Ce vote consacre l’aboutissement d’un processus d’examen parlementaire portant sur des accords aux implications multiples, à la fois diplomatiques, sécuritaires et économiques. D’un côté, le partenariat stratégique avec les États-Unis s’inscrit dans une logique de renforcement des relations bilatérales, notamment dans les secteurs des minerais critiques, de la sécurité et des investissements. De l’autre, l’accord de paix avec le Rwanda s’insère dans les efforts régionaux et internationaux visant à réduire les tensions dans l’Est de la RDC.
L’approbation unanime des députés traduit une volonté politique de soutenir les initiatives engagées par l’exécutif en matière de diplomatie et de stabilisation. Dans un contexte sécuritaire encore fragile, marqué par des conflits persistants dans les provinces orientales, la ratification de l’accord avec Kigali apparaît comme un instrument de désescalade, même si sa mise en œuvre reste attendue sur le terrain.
Sur le plan économique, le partenariat avec Washington ouvre des perspectives en matière de coopération stratégique, notamment autour des ressources naturelles et des chaînes d’approvisionnement mondiales. Il s’inscrit également dans une dynamique plus large de repositionnement de la RDC sur l’échiquier international, à travers des alliances ciblées et des engagements structurants.

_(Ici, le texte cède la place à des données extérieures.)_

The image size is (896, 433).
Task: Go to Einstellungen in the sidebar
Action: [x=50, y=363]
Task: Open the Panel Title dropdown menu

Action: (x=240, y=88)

Les travaux de la commission mixte ont permis d’examiner en détail les dispositions des deux accords, en évaluant leurs implications juridiques, économiques et sécuritaires. Les recommandations adoptées visent notamment à encadrer leur mise en œuvre, à garantir la préservation des intérêts nationaux et à assurer un suivi parlementaire des engagements pris.

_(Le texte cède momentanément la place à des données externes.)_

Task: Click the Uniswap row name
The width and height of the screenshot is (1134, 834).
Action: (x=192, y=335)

Ce vote intervient dans un climat politique marqué par une attention accrue portée aux questions de souveraineté, de sécurité et de développement économique. En validant ces deux textes, l’Assemblée nationale envoie un signal de cohésion institutionnelle, tout en renforçant la légitimité des orientations diplomatiques du pays.
Reste désormais l’étape de la mise en œuvre. Car au-delà de la ratification, c’est sur le terrain que ces accords seront jugés, à l’aune de leur capacité à produire des effets concrets : amélioration de la sécurité, renforcement des partenariats économiques et contribution à la stabilité régionale.